Those are just a few of the dozens of citizen ideas on how Fairfax County Public Schools can save money.
The school system, which serves more than 180,000 students, put out the call for cost-saving ideas to residents last week.
Superintendent Karen Garza says FCPS will have a deficit of more than $100 million by 2016-17 if drastic measures are not taken.
“Without additional funding, FCPS will need to have some difficult and emotional conversations with the community to determine which programs to eliminate,” FCPS says. “If revenues do not increase, to balance the budget FCPS may have to eliminate and/or redesign programs and services for the 2016-17 school year.”
“These reductions may affect all academic programming, including limiting elective choices, reducing career and technical programs, impacting advanced offerings, and raising class sizes at all levels.”
The FCPS Board approved a $2.6 billion budget for 2015-16. The board still needed to cut $7 million from the budget in order to cover such items as earlier high school start times (going into effect in the fall), the expense of full-day Mondays for elementary schools, and staff pay increases.
In 2014, the school system eliminated more than 700 staff positions as Garza said FCPS was facing a $130 million deficit for 2015.
In addition to resident suggestions, FCPS is establishing a Budget Task Force, comprised of community and employee stakeholders to advise Garza in developing the FY 2017 budget.
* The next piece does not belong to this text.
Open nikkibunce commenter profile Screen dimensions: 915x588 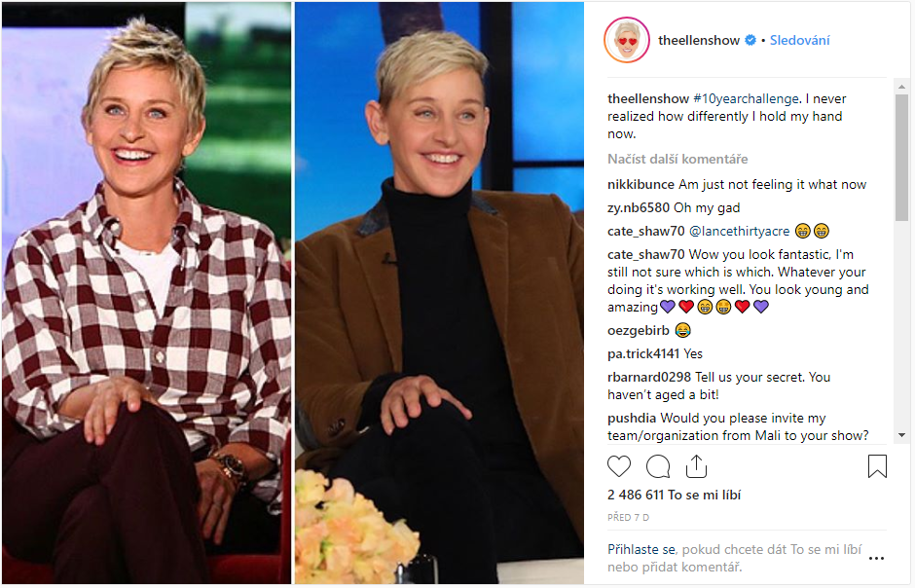(641, 184)
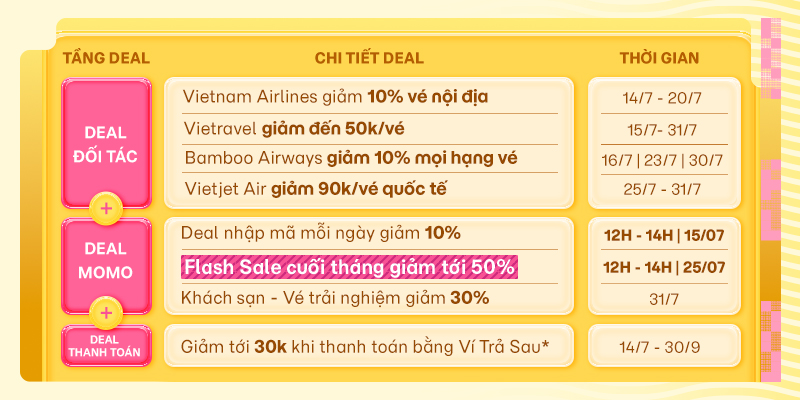
Task: Click the Flash Sale cuối tháng highlighted banner
Action: pyautogui.click(x=349, y=268)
FCPS says the Budget Task Force will be comprised of representatives identified by each School Board member; the Chair of the Fairfax County Board of Supervisors; FCPS teacher, principal, and employee organizations; and community, business, and parent organizations.
The programs and services chosen to reduce, eliminate, or redesign would begin with the 2016-17 school year.
FCPS says it has made nearly $500 million in cuts since 2008. That includes the elimination of more than 2,100 positions while experiencing an enrollment growth of more than 22,000 students.
“It is not possible to maintain the level of excellence for which Fairfax County Public Schools is known when we are annually faced with making impactful cuts to the system,” Garza said in a statement. “While we have tried hard to protect the classroom to the fullest extent possible, we now have no choice but to consider cutting student programs and services.”
The Task Force will work this summer and make recommendations to the superintendent this fall for the completion of the Proposed Budget by the Superintendent in December.
The Task Force will be asked to prioritize items for reduction in scenarios of a $50 million deficit, a $75 million deficit, and a $100 million deficit.
The school system says many of the cost drivers for 2016-17 are “items outside of FCPS’ control, like retirement and enrollment increases, and providing competitive compensation for our teachers. FCPS the cost drivers include:
- a growing student population with diverse needs.
- increased state-required retirement contributions rates.
- increased health insurance costs.
- increased compensation for teachers.
FCPS also says the funding transfer from the Fairfax County government and money from the state are not keeping pace with the system’s needs.